At this point I just might be able to write a novel based upon the real events of my own life. If I carefully plotted out my forty-seven year old history, I’d end up with a story full of flawed characters, twisted turns, and insurmountable odds. Seriously, if you knew my tale, in all it’s strange and colourful glory, you’d probably agree that it’s near novel worthy. I am laughing inwardly now because, while I love fiction, I never really wanted my life to mimic it.

I’ve heard them, (you know them), say that the we are the authors of our own destiny. As a middle aged woman, with a fair amount of road now behind me, I know this isn’t 100% true. We do have a say in a large portion via our personal choices, but we have only to look at relationships, health struggles, accidents, and the larger world view to see that life is full of uncertainty. I’m going to quote scripture now, bear with, ’Do not boast about tomorrow, for you do not know what a day may bring forth.’ (Proverbs 27:1)

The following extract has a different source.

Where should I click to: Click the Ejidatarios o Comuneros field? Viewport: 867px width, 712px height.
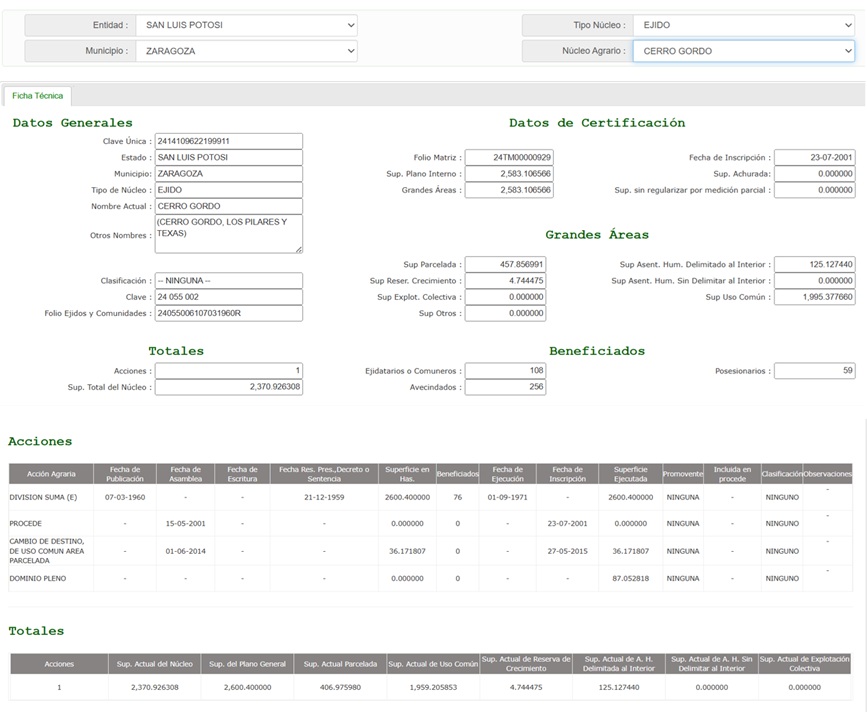click(x=505, y=370)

Uncertainty is a universal truth, and if I’ve learned anything, rallying against it doesn’t work, but embracing it does.

Yesterday I learned that because of unforeseen circumstances Charting Stars will have to be put on hold for an indefinite period. (It was set to release October 1st.) I am obviously heartbroken by this, but I am trying to embrace the uncertainty (the fact that this is just life), so that I can carry on. Though I may feel like my life story could be novel material, I’m pretty sure it will not have that kind of cataclysmic finish that ends up on the bestseller list, but my prayerful hope is that, despite the uncertainty of every day yet to come, I will be able to live out whatever is left of my own story here moving forward in a positive, cheerful and worthy manner.

If you’ve read all of that, you are appreciated beyond words. Thanks for sticking with me.